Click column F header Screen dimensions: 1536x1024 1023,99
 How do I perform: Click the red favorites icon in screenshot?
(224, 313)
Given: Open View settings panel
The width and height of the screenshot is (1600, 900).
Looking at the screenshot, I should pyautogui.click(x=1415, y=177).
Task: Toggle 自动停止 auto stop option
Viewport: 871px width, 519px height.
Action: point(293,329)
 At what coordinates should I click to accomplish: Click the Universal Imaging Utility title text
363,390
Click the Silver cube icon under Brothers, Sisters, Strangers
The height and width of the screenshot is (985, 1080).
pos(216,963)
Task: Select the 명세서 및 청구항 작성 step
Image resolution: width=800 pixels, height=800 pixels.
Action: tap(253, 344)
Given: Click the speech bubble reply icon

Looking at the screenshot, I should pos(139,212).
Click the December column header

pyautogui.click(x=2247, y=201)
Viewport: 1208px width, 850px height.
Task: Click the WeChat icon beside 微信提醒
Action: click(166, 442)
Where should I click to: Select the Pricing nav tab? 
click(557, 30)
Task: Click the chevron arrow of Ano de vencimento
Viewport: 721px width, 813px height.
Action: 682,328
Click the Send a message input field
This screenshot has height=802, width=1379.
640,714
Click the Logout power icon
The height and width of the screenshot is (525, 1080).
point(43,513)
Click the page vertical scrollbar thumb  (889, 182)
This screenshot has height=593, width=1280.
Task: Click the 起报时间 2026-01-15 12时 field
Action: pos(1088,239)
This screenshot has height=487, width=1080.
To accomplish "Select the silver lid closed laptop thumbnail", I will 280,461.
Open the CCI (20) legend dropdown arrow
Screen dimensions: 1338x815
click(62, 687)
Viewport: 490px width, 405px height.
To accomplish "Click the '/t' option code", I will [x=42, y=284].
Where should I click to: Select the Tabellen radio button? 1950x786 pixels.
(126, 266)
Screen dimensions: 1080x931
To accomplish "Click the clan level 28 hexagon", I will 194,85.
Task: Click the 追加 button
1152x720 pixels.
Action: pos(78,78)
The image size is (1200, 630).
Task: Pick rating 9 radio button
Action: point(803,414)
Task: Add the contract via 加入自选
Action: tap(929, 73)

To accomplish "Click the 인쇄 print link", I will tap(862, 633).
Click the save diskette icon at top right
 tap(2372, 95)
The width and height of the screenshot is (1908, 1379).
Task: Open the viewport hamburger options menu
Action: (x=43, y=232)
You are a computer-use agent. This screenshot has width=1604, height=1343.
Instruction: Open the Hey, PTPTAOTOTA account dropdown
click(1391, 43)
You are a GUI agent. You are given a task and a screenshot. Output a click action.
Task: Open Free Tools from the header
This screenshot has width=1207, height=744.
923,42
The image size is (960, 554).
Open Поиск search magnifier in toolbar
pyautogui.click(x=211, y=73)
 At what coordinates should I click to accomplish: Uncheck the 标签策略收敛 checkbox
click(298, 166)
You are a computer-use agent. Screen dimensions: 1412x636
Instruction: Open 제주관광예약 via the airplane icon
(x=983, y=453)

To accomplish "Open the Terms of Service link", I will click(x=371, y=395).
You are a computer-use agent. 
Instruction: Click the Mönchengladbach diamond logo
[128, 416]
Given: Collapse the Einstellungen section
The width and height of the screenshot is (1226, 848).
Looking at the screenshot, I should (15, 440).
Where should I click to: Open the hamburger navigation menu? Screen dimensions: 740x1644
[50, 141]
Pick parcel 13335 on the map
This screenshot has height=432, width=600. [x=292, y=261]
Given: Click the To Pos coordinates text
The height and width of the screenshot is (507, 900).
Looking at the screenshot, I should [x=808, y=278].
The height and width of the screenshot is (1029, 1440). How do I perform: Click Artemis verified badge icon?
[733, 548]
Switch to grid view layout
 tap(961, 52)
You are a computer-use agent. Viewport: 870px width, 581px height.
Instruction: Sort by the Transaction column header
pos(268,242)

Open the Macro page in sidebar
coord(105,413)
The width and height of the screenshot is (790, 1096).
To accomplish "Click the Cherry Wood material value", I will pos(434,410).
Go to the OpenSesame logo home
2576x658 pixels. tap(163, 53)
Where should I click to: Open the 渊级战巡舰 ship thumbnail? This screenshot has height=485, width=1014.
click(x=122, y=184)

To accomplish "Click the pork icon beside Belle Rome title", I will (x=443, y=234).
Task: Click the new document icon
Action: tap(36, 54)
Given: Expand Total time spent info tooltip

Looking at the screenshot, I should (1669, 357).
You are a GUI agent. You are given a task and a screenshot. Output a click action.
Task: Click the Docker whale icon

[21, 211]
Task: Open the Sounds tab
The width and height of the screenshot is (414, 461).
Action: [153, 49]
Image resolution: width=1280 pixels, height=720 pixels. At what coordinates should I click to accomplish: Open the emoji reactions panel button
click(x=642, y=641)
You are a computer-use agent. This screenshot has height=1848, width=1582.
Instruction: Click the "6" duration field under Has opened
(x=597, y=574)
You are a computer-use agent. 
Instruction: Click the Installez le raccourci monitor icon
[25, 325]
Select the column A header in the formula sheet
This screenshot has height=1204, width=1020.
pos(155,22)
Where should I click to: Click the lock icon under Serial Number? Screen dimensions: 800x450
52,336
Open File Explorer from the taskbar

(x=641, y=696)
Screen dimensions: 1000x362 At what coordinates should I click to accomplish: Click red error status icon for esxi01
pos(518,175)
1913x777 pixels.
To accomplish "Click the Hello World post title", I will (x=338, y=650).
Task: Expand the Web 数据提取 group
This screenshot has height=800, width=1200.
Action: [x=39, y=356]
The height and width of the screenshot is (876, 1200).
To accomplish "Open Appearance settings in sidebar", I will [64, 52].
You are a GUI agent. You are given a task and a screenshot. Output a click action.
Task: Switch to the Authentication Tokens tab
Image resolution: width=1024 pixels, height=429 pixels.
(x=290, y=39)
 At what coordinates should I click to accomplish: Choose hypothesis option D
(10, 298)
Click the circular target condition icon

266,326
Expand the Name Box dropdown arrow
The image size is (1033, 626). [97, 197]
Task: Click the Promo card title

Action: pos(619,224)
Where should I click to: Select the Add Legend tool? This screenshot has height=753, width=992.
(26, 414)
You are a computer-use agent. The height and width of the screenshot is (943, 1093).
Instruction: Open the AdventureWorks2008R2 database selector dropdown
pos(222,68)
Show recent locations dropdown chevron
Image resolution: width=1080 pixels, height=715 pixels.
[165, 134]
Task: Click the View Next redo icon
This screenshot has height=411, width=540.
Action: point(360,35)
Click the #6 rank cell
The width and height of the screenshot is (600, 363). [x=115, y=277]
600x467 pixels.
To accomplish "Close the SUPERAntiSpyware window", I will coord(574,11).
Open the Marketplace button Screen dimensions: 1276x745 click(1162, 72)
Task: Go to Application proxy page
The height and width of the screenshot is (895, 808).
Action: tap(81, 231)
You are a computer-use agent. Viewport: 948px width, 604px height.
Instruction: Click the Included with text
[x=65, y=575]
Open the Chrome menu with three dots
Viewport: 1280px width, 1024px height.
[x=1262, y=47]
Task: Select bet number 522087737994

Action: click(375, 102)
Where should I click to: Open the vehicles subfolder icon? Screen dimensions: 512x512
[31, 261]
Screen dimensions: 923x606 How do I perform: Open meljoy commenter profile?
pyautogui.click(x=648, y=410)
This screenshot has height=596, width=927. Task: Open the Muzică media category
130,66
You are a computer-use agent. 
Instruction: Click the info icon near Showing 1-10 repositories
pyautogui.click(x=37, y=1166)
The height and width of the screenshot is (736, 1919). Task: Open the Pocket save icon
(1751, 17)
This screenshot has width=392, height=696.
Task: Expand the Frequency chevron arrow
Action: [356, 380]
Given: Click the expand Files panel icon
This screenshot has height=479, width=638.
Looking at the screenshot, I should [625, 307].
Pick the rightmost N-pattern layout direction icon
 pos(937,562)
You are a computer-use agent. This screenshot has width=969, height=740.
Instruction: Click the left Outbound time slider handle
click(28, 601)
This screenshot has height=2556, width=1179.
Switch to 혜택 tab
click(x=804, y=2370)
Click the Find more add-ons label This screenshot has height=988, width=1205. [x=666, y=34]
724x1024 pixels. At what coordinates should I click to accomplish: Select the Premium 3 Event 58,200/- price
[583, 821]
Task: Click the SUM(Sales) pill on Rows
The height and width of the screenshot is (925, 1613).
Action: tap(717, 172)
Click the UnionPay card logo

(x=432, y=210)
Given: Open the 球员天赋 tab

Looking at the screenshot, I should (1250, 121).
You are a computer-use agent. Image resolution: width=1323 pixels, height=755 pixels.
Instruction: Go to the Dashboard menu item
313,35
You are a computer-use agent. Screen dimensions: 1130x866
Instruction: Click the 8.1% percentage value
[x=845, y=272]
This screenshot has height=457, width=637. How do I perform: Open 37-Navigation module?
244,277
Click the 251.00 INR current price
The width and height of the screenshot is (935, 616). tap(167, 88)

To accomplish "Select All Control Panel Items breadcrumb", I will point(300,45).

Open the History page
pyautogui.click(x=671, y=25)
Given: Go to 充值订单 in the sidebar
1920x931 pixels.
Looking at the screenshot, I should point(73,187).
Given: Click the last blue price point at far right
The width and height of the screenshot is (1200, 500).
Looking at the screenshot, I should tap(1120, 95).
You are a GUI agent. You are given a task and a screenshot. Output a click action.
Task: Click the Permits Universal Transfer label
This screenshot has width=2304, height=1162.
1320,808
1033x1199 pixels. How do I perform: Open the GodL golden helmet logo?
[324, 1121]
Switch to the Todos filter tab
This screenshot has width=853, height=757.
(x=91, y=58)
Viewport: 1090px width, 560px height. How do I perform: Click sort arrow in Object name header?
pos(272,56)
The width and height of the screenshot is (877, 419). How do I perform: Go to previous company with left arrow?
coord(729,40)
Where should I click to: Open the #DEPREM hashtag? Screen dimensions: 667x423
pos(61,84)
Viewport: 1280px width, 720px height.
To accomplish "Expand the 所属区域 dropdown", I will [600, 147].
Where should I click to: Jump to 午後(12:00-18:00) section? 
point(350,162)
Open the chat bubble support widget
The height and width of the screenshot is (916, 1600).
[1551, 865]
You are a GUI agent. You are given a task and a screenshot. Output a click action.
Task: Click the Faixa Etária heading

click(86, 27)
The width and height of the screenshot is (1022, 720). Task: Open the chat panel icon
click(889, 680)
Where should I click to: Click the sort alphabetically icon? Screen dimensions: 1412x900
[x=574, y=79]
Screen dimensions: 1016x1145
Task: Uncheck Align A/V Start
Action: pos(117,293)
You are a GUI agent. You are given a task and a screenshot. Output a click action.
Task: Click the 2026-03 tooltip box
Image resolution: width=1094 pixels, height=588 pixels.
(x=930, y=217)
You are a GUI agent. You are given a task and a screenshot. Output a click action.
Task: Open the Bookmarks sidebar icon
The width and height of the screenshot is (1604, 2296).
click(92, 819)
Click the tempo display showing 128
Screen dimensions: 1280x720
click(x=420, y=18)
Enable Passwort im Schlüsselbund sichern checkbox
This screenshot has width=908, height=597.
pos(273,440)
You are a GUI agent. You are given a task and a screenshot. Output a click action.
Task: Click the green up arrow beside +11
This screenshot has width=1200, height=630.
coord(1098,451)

**Work request:**
Please write out the material word for word from its first line through the line holding "Task: Click the 追加 button", including both, and no line past it.

**Answer for the task:**
Click column F header Screen dimensions: 1536x1024 1023,99
 How do I perform: Click the red favorites icon in screenshot?
(224, 313)
Given: Open View settings panel
The width and height of the screenshot is (1600, 900).
Looking at the screenshot, I should pyautogui.click(x=1415, y=177).
Task: Toggle 自动停止 auto stop option
Viewport: 871px width, 519px height.
Action: point(293,329)
 At what coordinates should I click to accomplish: Click the Universal Imaging Utility title text
363,390
Click the Silver cube icon under Brothers, Sisters, Strangers
The height and width of the screenshot is (985, 1080).
pos(216,963)
Task: Select the 명세서 및 청구항 작성 step
Image resolution: width=800 pixels, height=800 pixels.
Action: tap(253, 344)
Given: Click the speech bubble reply icon

Looking at the screenshot, I should pos(139,212).
Click the December column header

pyautogui.click(x=2247, y=201)
Viewport: 1208px width, 850px height.
Task: Click the WeChat icon beside 微信提醒
Action: click(166, 442)
Where should I click to: Select the Pricing nav tab? 
click(557, 30)
Task: Click the chevron arrow of Ano de vencimento
Viewport: 721px width, 813px height.
Action: 682,328
Click the Send a message input field
This screenshot has height=802, width=1379.
640,714
Click the Logout power icon
The height and width of the screenshot is (525, 1080).
point(43,513)
Click the page vertical scrollbar thumb  (889, 182)
This screenshot has height=593, width=1280.
Task: Click the 起报时间 2026-01-15 12时 field
Action: pos(1088,239)
This screenshot has height=487, width=1080.
To accomplish "Select the silver lid closed laptop thumbnail", I will 280,461.
Open the CCI (20) legend dropdown arrow
Screen dimensions: 1338x815
click(62, 687)
Viewport: 490px width, 405px height.
To accomplish "Click the '/t' option code", I will [x=42, y=284].
Where should I click to: Select the Tabellen radio button? 1950x786 pixels.
(126, 266)
Screen dimensions: 1080x931
To accomplish "Click the clan level 28 hexagon", I will 194,85.
Task: Click the 追加 button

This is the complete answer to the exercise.